Here are the result of the good variables to use for regression independent of dependent variables you want to use.
var vif
Elev 2.34467892681204
pH 4.82456111736694
OM 9.60381685354609
P 6.09927871325235
K 6.55185481475336
SoilTemp 9.76265101226991
AirTemp 10.5786139945657
removed: AirTemp 10.57861
var vif
Elev 2.10463008453203
pH 3.12149022393123
OM 5.09603402410369
P 5.56333186256743
K 6.54812601407721
SoilTemp 1.11028184053362
removed: K 6.548126
This should be a good place to start.
For the multiple testing problem it might be good to take a look at Family-wise error boundary: Does re-using data sets on different studies of independent questions lead to multiple testing problems?.
In your example above, if you estimate a regression on one sample, then you can, with a t-test only decide on the significance of an individual coefficient, so, yes, there is a multiple testing problem if you draw conclusions for multiple coefficients, based on multiple t-tests.
Let us call the coefficients $\beta_i, i = 1, 2, \dots 5$, then you can test $H_0^{(1)}: \beta_1 = 0$ versus $H_1^{(1)}: \beta_1 \ne 0$ with a t-test and conclude that $\beta_1$ is significant. Note that, if you can not reject $H_0^{(1)}$ that you can not conclude that $\beta_1$ is zero (see What follows if we fail to reject the null hypothesis?).
So if you want to find 'statistical evidence' for $\beta_1$ not being zero, then your $H_1^{(1)}$ must be the expression that you want to 'prove', i.e. $H_1^{(1)}: \beta_1 \ne 0$ and then $H_0^{(1)}$ is the opposite, i.e. $\beta_1=0$. As you assume $H_0^{(1)}$ to be true (to derive a statistical contradiction) you have a fixed value for the parameter $\beta_1=0$ and therefrom it follows that you know the distribution of the estimator $\hat{\beta}_1$ (see theory on linear regression) and you can compute p-values.

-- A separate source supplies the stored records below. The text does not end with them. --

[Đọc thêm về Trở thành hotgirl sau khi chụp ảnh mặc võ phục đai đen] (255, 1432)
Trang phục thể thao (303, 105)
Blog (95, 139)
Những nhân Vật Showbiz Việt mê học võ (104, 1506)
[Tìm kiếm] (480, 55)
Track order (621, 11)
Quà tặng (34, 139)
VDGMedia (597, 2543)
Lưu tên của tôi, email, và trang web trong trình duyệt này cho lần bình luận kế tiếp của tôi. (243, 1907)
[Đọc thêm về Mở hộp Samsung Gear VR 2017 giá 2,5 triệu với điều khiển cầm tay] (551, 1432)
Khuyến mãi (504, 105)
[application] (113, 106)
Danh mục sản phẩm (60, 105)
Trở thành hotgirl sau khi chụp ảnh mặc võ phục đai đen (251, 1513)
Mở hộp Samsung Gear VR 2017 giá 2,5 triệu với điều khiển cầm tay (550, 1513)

Let us now take the case where you want to show that $(\beta_1 \ne 0 \text{ and } \beta_2 \ne 0)$, then this must be your $H_1^{(1,2)}$ and the opposite $H_0^{(1,2)}$ is that either $(\beta_1 = 0 \text{ or } \beta_2 = 0)$, as there is an 'or' in there you can not fix all the parameters of the combined distribution of $(\hat{\beta}_1, \hat{\beta}_2)$ !
Can you apply multiple testing procedures ? Most of them assume that the individual p-values are independent, in this example $\hat{\beta}_1$ and $\hat{\beta}_2$ can not be shown to be independent !
But, in an advanced book on econometrics (e.g. W.H. Greene, "Econometric Analysis") you will find applicable test for J (simultaneous) linear restrictions ($\beta_i=0, i=1,2,3,4,5$ is a special type of 5 linear restrictions) that avoid the multiple testing problem.
Best Answer
The significance of the model is not affected by collinearity except in the trivial sense that adding redundant variables will increase the df numerator (and decrease df denominator) without increasing the SSQ numerator or decreasing the SSQ denominator appreciably. For individual predictiors, collinearity means confounded variance and when variance is confounded it is difficult to reach strong conclusions about individual effects. Mathematically, this is reflected in the standard errors of the regression weights (they will be high with collinearity).